With an increased understanding of cancer genomics and tumor biology, a number of therapeutics have been designed to target cancer-specific genomic alterations. However, targeted therapies are not always effective in cancer patients even if the target alteration is detected. There are a number of potential explanations for this, including the possibility that the targeted mutation is not a key driver for that patient’s tumor. In a recent study, Pearson et al. report results of an early phase clinical trial investigating the selective fibroblast growth factor receptor (FGFR) inhibitor, AZD4547, for patients whose tumors harbor FGFR1 or FGFR2 genomic amplification. Over 300 metastatic cancer patients were screened for the study, and 8 FGFR1-amplified breast and 9 FGFR2-amplified gastroesophageal (GE) cancer patients were treated. Of those, 1 breast and 3 GE cancer patients responded to AZD4547, with a median progression-free survival of 6.6 months.

The investigators explored differences between responders and nonresponders and found that tumors with higher copy number and higher clonality of FGFR gain (>99% of tumor cells amplified) were more likely to respond to AZD4547. High copy number of FGFR2 was also associated with higher mRNA and protein expression of both wild type FGFR2 and its oncogenic isoform. The authors used pretreatment biopsies from two responder patients to generate patient-derived xenografts and found that these xenografts’ responses to AZD4547 were similar to those observed in the clinic.

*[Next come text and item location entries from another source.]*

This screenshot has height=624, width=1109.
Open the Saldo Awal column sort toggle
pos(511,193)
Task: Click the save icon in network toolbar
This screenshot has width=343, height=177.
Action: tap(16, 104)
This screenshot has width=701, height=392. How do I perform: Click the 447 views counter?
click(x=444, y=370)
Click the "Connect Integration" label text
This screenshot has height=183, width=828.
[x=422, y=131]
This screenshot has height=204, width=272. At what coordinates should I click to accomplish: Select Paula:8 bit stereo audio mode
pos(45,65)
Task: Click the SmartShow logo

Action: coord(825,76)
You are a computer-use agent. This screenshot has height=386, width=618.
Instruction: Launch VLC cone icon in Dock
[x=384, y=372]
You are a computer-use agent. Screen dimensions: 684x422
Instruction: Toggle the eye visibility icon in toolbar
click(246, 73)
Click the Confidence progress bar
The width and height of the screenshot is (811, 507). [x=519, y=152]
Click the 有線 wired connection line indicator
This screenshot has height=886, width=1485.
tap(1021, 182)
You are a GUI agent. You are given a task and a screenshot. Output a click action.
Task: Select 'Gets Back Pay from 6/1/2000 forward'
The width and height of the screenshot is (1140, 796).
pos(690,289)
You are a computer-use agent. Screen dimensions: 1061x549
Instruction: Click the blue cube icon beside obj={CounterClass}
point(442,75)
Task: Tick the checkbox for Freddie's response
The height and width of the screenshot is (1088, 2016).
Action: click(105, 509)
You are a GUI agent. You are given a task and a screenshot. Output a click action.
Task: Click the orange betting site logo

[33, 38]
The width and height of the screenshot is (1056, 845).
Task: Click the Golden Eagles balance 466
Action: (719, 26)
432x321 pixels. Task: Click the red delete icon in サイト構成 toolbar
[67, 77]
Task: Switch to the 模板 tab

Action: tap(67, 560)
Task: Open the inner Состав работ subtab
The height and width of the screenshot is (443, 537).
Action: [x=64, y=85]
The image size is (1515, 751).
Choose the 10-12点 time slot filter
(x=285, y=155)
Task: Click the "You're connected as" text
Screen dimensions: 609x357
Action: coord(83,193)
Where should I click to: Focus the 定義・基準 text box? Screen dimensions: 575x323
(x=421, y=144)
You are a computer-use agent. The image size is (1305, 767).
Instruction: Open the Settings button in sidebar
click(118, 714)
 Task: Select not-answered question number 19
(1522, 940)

Extending these observations to cell line models, higher-level FGFR amplification was associated with increased FGFR autophosphorylation, enhanced sensitivity to AZD4547, and a distinct reliance on phosphoinositide 3-kinase signaling compared with other FGFR-amplified cell lines.

Based on these findings, it is possible that patient selection for high-level clonal amplifications could identify patients most likely to respond to AZD4547. Screening large numbers of patients for infrequent alterations using tissue-based genomic approaches has its challenges and often does not capture tumor evolution and heterogeneous populations. Therefore, the study investigators assessed and confirmed that high level FGFR amplification was detectable noninvasively in responder patients using circulating tumor DNA, possibly paving the way for future biomarker-enriched trials.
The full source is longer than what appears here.